Researcher who stole manuscript during peer review earns second retraction

The researcher whose brazen theft of a manuscript he had reviewed prompted a “Dear plagiarist” letter from the aggrieved author once the deceit was discovered has lost a second paper for plagiarism.

International Scholarly Research Notices, a Hindawi publication, has retracted a 2012 study by Carmine Finelli and colleagues, citing widespread misuse of text from two previously published articles. The removal was prompted by the curiosity of a scientist in England who, on reading about Finelli’s first retraction, made the logical assumption: once a plagiarist, often a plagiarist.

The review article was titled “Physical Activity: An Important Adaptative Mechanism for Body-Weight Control.” The journal is not indexed by Clarivate Analytics’ Web of Science, but the paper has been cited seven times, according to Google Scholar. According to the retraction notice:

The article was found to contain a substantial amount of material from the following published articles: “Tappy, L., Binnert, C. and Schneiter, P. (2003) ‘Energy expenditure, physical activity and body-weight control’, Proceedings of the Nutrition Society, 62(3), pp. 663–666. doi: 10.1079/PNS2003280,” and “James A. Levine: Nonexercise activity thermogenesis (NEAT): environment and biology American Journal of Physiology – Endocrinology and Metabolism Published 1 May 2004 Vol. 286 no. 5, E675–E685 DOI: 10.1152/ajpendo.00562.2003.” The first author Carmine Finelli accepts responsibility for this and apologizes to Tappy et al. and Levine.

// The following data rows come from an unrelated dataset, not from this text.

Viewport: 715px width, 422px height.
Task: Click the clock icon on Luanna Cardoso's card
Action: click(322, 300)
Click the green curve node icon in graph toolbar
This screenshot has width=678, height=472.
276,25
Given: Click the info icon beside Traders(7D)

Finelli’s article does reference the Levine study, but not the Tappy paper — at least, not the one in the notice.

Finelli earned some infamy last December, when the Annals of Internal Medicine published a remarkable letter from a U.S. researcher, Michael Dansinger, of Tufts University. Dansinger accused an unnamed scientist of having pilfered his paper — after having reviewed it for the journal and recommending rejection. Finelli subsequently published a version of the article in EXCLI Journal, which has since retracted the paper. Although neither Dansinger’s letter nor an editorial accompanying the missive names Finelli, he took responsibility for the misconduct in the retraction notice and in an email exchange with us.

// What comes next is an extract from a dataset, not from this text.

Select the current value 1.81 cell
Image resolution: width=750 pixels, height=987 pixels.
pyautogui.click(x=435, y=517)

Tjibbe Donker, an expert in infectious diseases who holds at post at the University of Oxford, told us that he’d become curious about Fanelli last year after reading about the Italian researcher’s initial retraction. Speaking with a colleague, Donker said:

One of the questions we were left with was: Why would you think you could get away with almost literally copying a manuscript? And the obvious answer was: Because you got away with it before.

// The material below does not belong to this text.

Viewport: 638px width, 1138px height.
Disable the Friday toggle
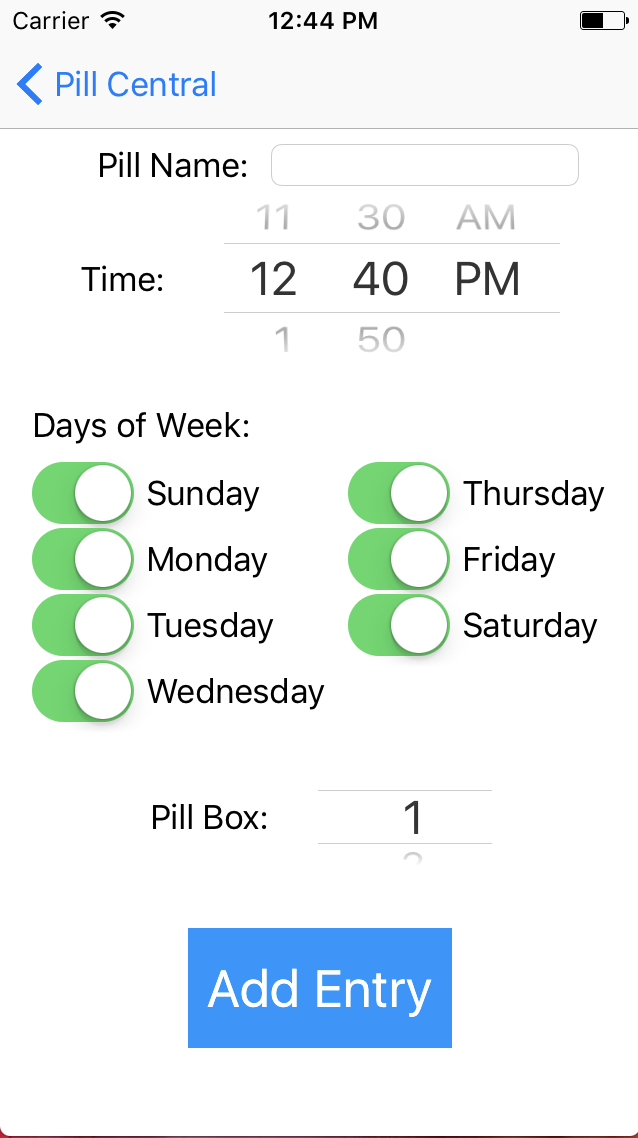(399, 559)
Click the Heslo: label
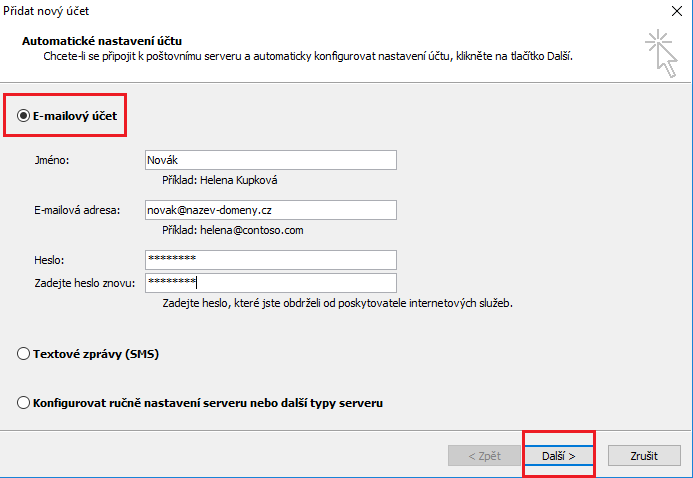The height and width of the screenshot is (478, 693). (x=48, y=259)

So I pulled a random paper from this author from Google Scholar, selected a random bit of text from the paper and put that back through Google again… And got a perfect hit with a paper by other authors on the first try.

After that, I informed the corresponding author of the original paper (Luc Tappy) and got in contact with the editors of the journal.

We’re guessing this retraction won’t be the last for Finelli. Commenters on PubPeer have raised concerns about at least 20 of his papers and book chapters.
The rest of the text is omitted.